Following a period of depression aggravated by ill health after the death of a beloved sister in 1760, he was advised to take the waters at the fashionable spa of Bath. Impressed by the place, he returned annually and decided to settle there permanently in 1770, his home being at No. 4 Royal Crescent for the next thirty-five years. In 1766, he achieved fame following the publication of ''The New Bath Guide: or Memoirs of the B__n__r__d Family in a series of Poetical Epistles'', which went through some twenty editions before 1800. The work was enthusiastically praised for its gently satirical humour by such literary figures as Horace Walpole and Thomas Gray.

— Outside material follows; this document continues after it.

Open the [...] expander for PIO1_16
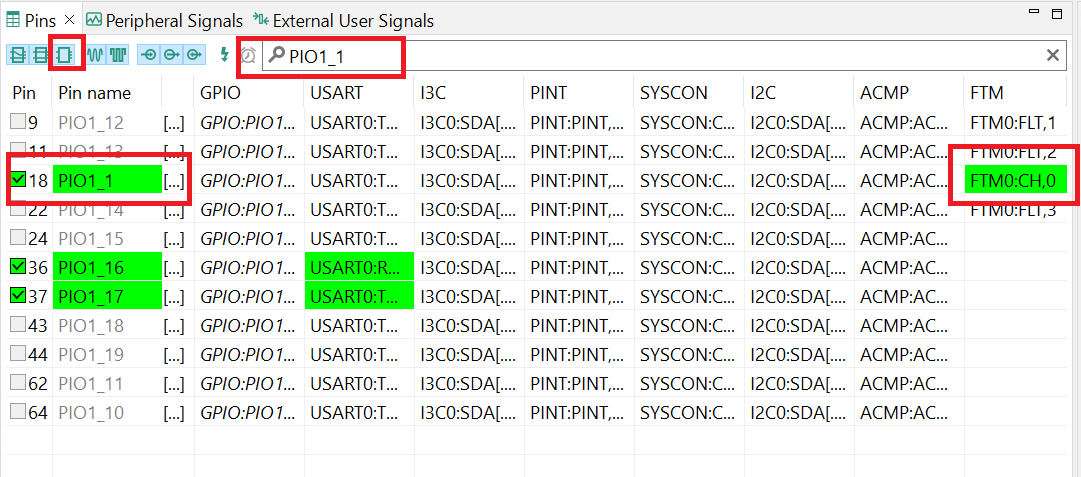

Later Anstey composed a work in the same vein, ''An Election Ball, in Poetical Letters from Mr Inkle at Bath to his Wife at Gloucester'', published in 1776. The theme had been suggested to him at the literary gatherings of the Batheaston Literary Circle which he had been attending and to the last of whose regular anthologies he contributed. Other suggested themes occasioned published works of some length, but the connection did his reputation more damage than otherwise and was ended with the death of the coterie’s patroness, Anna, Lady Miller, in 1781.〔Bishop pp.68ff〕 In the years that followed, he thought of collecting his poems for general publication but the project was only finally completed by his son John in 1808.
Although Anstey declared himself uninterested in public office,〔Anstey p.xii〕 he had served as High Sheriff of Cambridgeshire and Huntingdonshire for 1770-71, on the eve of his move to Bath. Once there, he busied himself in various philanthropic ventures, such as supporting the scheme for the support of the poor on behalf of which the Batheaston Circle’s ''Poetical Amusements'' were sold. In addition he served between 1781-95 on the board of governors of Bath Hospital, for whom he wrote effective fund-raising poems.〔Anstey pp.l-liii〕 Later he supported the work of Hannah More, in whose series of Cheap Repository Tracts appeared his long ballad, “The Farmer’s Daughter, a poetical tale” (1795). His final Latin poem, the Alcaic stanzas addressed to Edward Jenner on his work on inoculation (1803),〔Anstey pp.499-503〕 demonstrated the persistence of his humanitarian interests.
Anstey’s normally strong constitution gave way early in 1805. Dying on August 3, he was buried at St. Swithin's Church in Walcot, Bath. Later a white marble memorial tablet was placed in the Poets' Corner of Westminster Abbey.